A pictorial update on the fortnight that was:
My last whole blood donation was on Tuesday, 12th October 2010. As you can see, it was a quiet afternoon at the National Blood Bank. I often wonder if the National Blood Bank is just another white elephant. Valuable though its services undoubtedly are, I imagine that the costs, both financial and environmental, of managing and operating such a large but under-utilised facility must be rather considerable. Perhaps it would make more sense for the Ministry of Health to improve the blood donation facilities in major government hospitals, and focus on developing a fleet of well-managed and well-equipped mobile blood donation units that could be deployed to malls, institutions and offices for Corporate Social Responsibility initiatives on a regular basis.
Bravo was resting in his boarding kennel at the vet's when I visited him on 9th October, 2010.
Bravo was discharged and declared ready to go home with me on Saturday, 23rd October 2010. He will live with me at the Bachelor Pad for the next 1-2 months until he makes a full recovery, after which we will try to trace his previous care providers, or alternatively, find him a good home. As you can see, there are metal pins sticking out of the surgery site on Bravo's left leg. It will take an estimated 1-2 more months for the fracture to heal.
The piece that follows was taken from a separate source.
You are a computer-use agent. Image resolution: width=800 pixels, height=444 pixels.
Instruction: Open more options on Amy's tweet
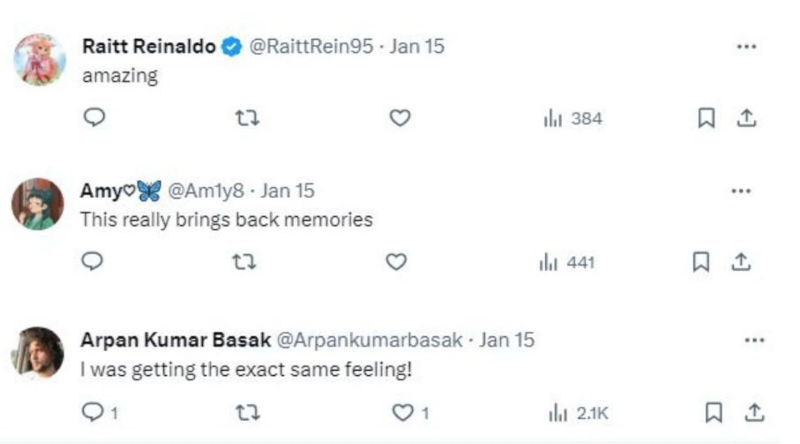point(741,190)
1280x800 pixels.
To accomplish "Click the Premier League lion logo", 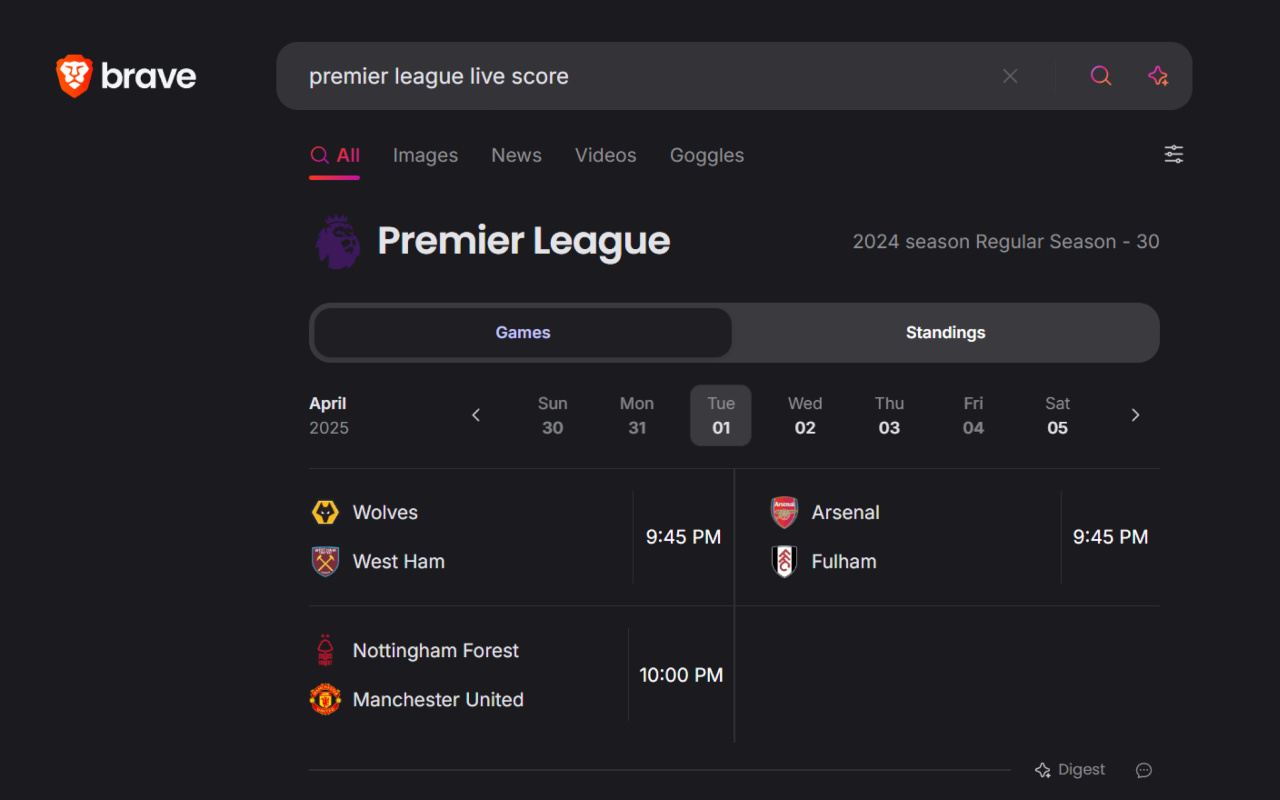I will pyautogui.click(x=338, y=241).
Bravo has his first bath in ages. I had to be careful not to touch the metal pins in his leg while washing him. The vegetarian restaurants in my area have agreed to let me have their leftover cooked white rice for Bravo every evening, while my workmates have been contributing canned dog food, as Bravo does not eat kibbles. Since my priority now is to help Bravo gain weight and recover from his injuries rather than to change his dietary habits, I am giving him what he WILL eat, rather than starve him into eating kibbles (which is not foreseaable, anyway). Thank you to all our kind and generous friends whose contributions helped pay for Bravo's surgery and treatment.
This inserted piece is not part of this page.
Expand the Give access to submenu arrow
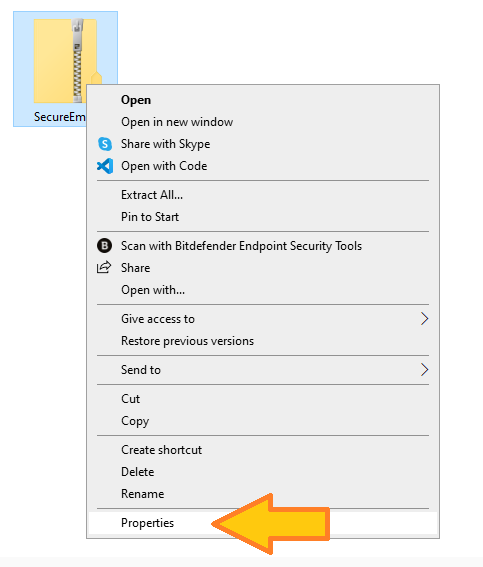483x567 pixels. 424,319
There were 6 guinea pigs for adoption at the SPCA Animal Shelter when I was there on Saturday, 23rd Oct 2010. I found them so attractive and engaging that I kept going over to look at them in between bathing and tickwashing dogs and cleaning the kennels and catteries. However, I don't think the Rowdies would be good company for the guinea pigs, so I will not be able to adopt them.
Please help us spread the word to others who may be able to provide the guinea pigs with a good home. Guinea pigs are suited to living in apartments and small homes. They eliminate waste less frequently and in lower volumes than rabbits, are easy to feed and clean up after, and are vocal and sociable. With proper care, guinea pigs can live up to 7 years.
Guinea pigs with tufted hair are known as Abyssinians, although there is no reason to believe that they originate from Ethiopia or Eritrea, or that they live in abysses. I find the smooth-coated guinea pigs just as visually attractive as the Abyssinians. I wish I could bring all of them home without the risk of the Rowdies sending their rodent housemates into cardiac arrest.
These 3 semi-feral kittens were born in my office sometime last month. We have determined that they are the kittens of Gangster Mama, an orange-and-white tabby with an attitude, who I am still trying to capture for spaying. I am feeding them kitten food with deworming syrup mixed into the food, in the recommended doses for kittens their weight. My next step is to get them vaccinated, neutered and rehomed. Friends of my friends have already expressed interest in adopting rescued animals from me, and I consider that an enormous blessing. However, these 3 kittens are not properly socialised yet and growled like dogs when I tried to move their food bowl into the shade. That made me laugh so hard that I moved the bowl again just to hear them snarl.